Data Engineer Interview: Sample Questions and Expert Insight

Like data scientists, data engineers must wrangle with enormous datasets as part of their daily workflow. Thanks to the proliferation of sensors, websites, points-of-sale, and other types of data collection, data engineering has grown into a discipline with enormous demand behind it. 

Data engineers focus their energy on preparing large, cumbersome datasets for data scientists’ analysis. They also play a vital role in feeding data to machine-learning models. In fact, they’re often the first point of human contact when it comes to transforming data into something useful. 

But how easy is the discipline to learn? What questions should you expect in a data engineer job interview? We spoke with several experts to find out.

What qualities does a great data engineer possess?

Jess Anderson, Managing Director of Big Data Institute, says the most-desired skills come down to the company’s specific needs. Anderson looks for “a solid understanding of the frameworks they’re using. It’s also key to be able to create complex systems for data.”

When hiring data engineers, Dan Prince, founder and CEO of Illumisoft, looks for the ability to communicate complicated ideas easily and efficiently. In other words, “soft skills” such as empathy and communication are key for data engineers. He also values their ability to grasp a problem, understand its context, and ask the right questions.

“I also expect that they have some self-initiated project experience,” Prince says. “Many kids will go through college or a degree curriculum without ever trying to put any of their knowledge to work outside of academia. I’m looking for people that are bold enough to try, and if they have sold their services well still a student, that’s even better.”

Rudolf Höhn, Data Scientist at Unit8 SA, tells Dice: “We want our data engineers to be technical, but also be understandable by less technical people, such as a project client. Our engineers may face clients; hence, it is important that they can articulate ideas in a clear way, especially in front of a business audience.”

What mandatory skills should a data engineer possess?

“All data engineers should be able to code,” says Melissa Benua, VP of Engineering at mParticle, “though the language itself doesn’t matter. Candidates should also be familiar with distributed systems design principles. Likewise, they should have solid database experience. They should be skilled at writing SQL—especially high-performance and cost-efficient queries for processing large datasets—and basic database administration. Knowledge of AI/ML is a bonus but is generally not considered a requirement.”

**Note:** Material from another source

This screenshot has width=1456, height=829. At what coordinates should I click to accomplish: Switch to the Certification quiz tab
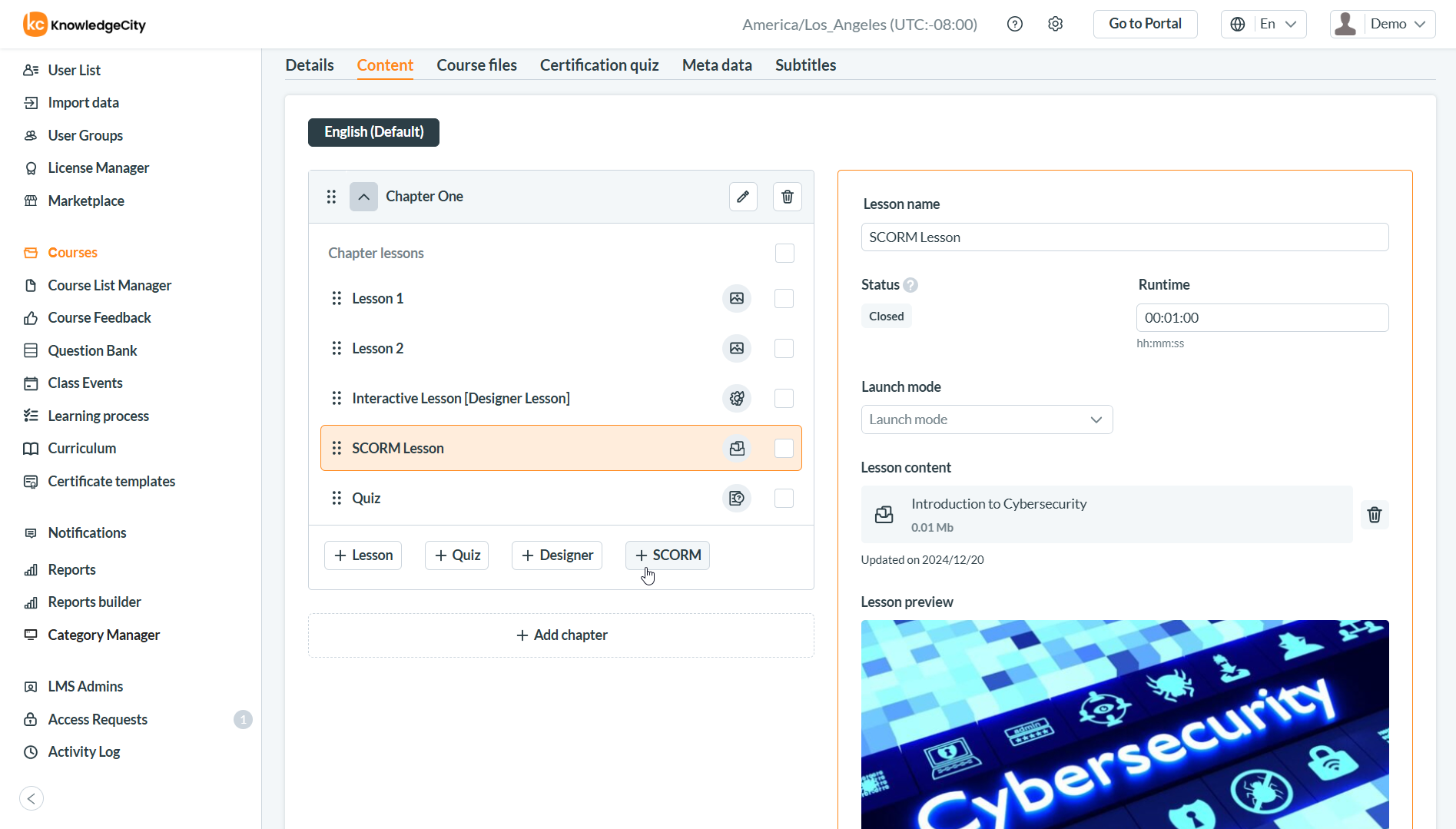(599, 65)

Tee Selesi, talent acquisition manager for edge services provider StackPath, adds: “Our need to analyze data sets and find trends is ever-increasing, so we are interested in interviewing candidates with software programming, data modelling, and data partitioning backgrounds. A successful candidate would also need to have a firm understanding of the optimization/constraints that come with large datasets.”

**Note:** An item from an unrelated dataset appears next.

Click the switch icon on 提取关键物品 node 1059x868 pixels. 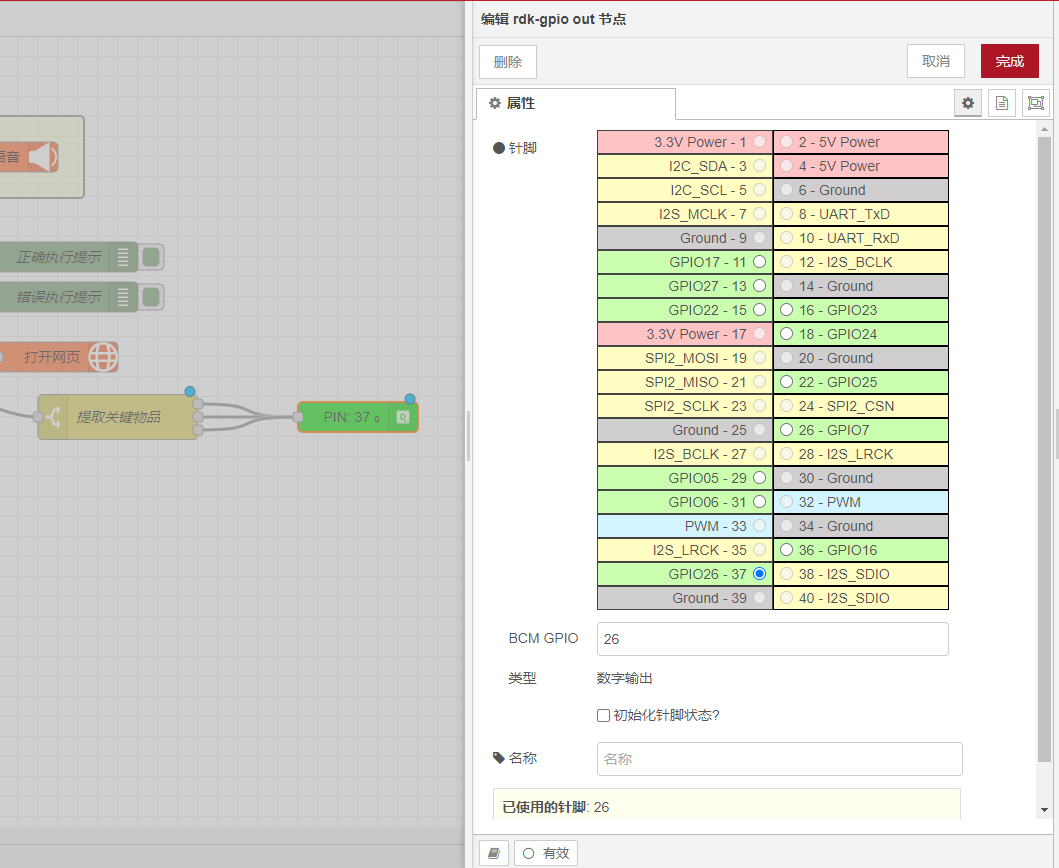coord(52,417)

Anderson adds: “They should have a least intermediate-level programming skills and experience with at least one batch processing system such as Apache Spark.” 

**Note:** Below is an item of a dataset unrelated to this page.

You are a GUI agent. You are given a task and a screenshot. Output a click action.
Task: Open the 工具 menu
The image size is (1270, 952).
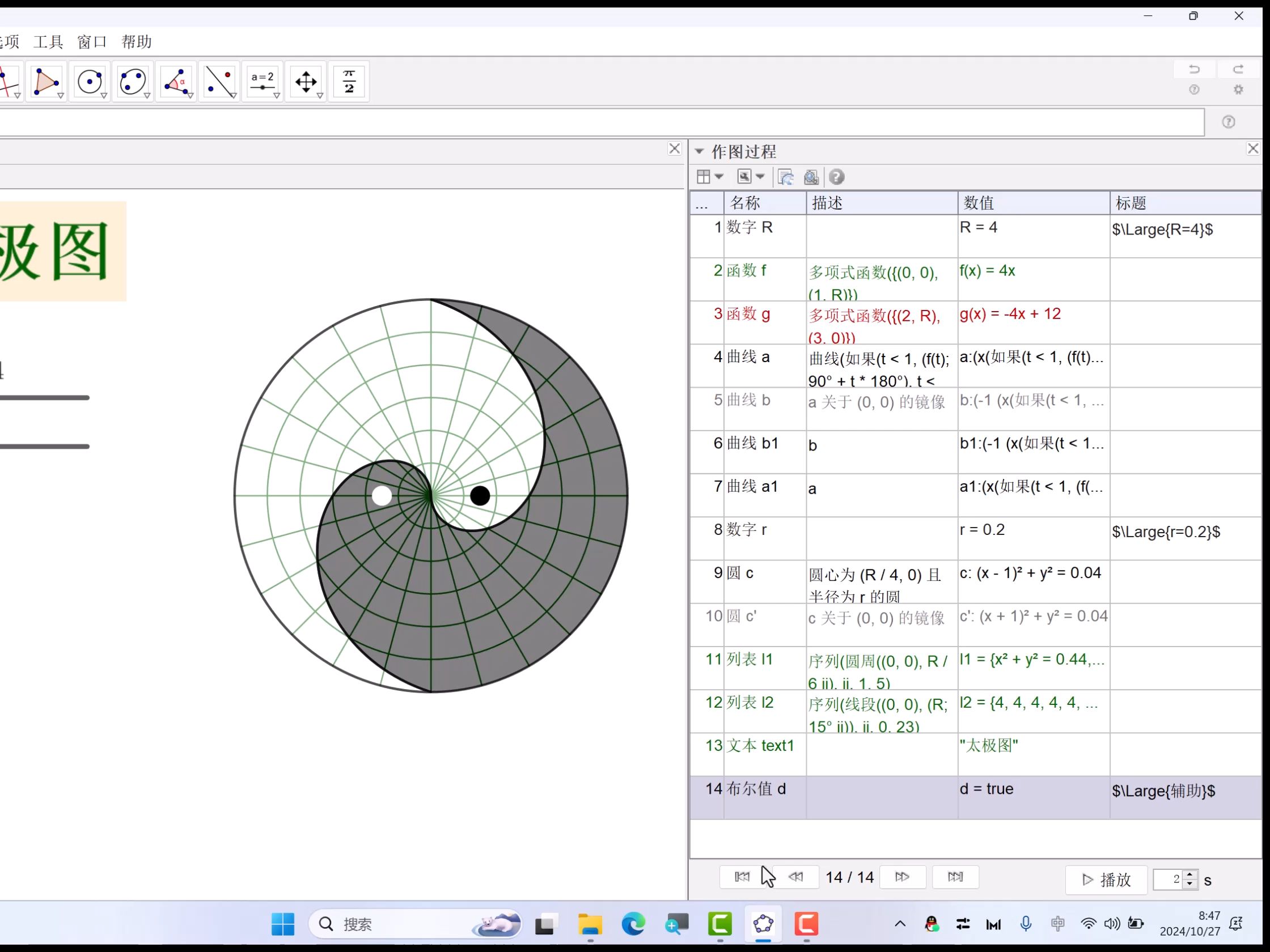click(x=48, y=42)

Prince adds: “You have to have experience using the tools of the trade like Apache Hadoop and Spark, C++, Amazon Web Services, and Redshift. You also have to know a number of different database systems, both relational and non-relational. You have to understand data warehousing solutions, ETL tools, machine learning, and data APIs. You need to know and understand some Python, some Java, and some scale-up programming languages. Other than communication skills, presentation skills and self-initiated experience, a plus would be a good understanding of distributed systems and knowledge of algorithms and data structures.”

What are some sample data engineer interview questions?

Anderson, Benua, Selesi, and CEO of Educative Fahim ul Haq offer these sample questions for the data engineer interview:

  • Have you ever transformed unstructured data into structured data?
  • How would you validate a data migration from one database to another?
  • What is Hadoop? How is it related to Big Data? Can you describe its different components?
  • Which Python libraries would you utilize for proficient data processing?
  • Do you consider yourself database- or pipeline-centric?
  • Tell us about a distributed system you’ve built. How did you engineer it?
  • How do you handle conflict with coworkers? Can you give us an example?
  • What do *args and **kwargs Mean?
  • Design a video streaming service like YouTube or Netflix.
  • Design a consumer-facing data storage solution like Google Drive or Dropbox.
  • Do you have experience using PostgreSQL or other RDBMS and general understanding of NoSQL databases? 
  • Do you have experience scripting ETL workflows on Linux/Unix Python and/or Golang? 
  • Do you have experience in building and maintaining data pipelines using Kakfa (or similar)? 
  • Do you have experience in writing analytic (OLAP) queries in SQL? 
  • Do you have Hands-on experience with Spark? 
  • Do you have experience with cloud platforms, such as GCP, AWS, and Azure? 
  • Do you have experience with Docker and/or Kubernetes?
  • Walk me through one of your data engineering projects, preferably one where you took the assignment from idea stage through implementation and owned it into production.
  • Describe to me how a pipeline that reads data from a queue and periodically uploads data to S3 might work. How would you scale it?
  • Design a SaaS platform that might compete with Google Analytics. How would it scale? What tradeoffs might you make in which parts of the problem you solve first?
  • Given a dataset, write SQL to answer these relevant business questions.
  • Why would you choose S3 versus a NoSQL database?
  • Why would you choose a NoSQL database versus a relational database?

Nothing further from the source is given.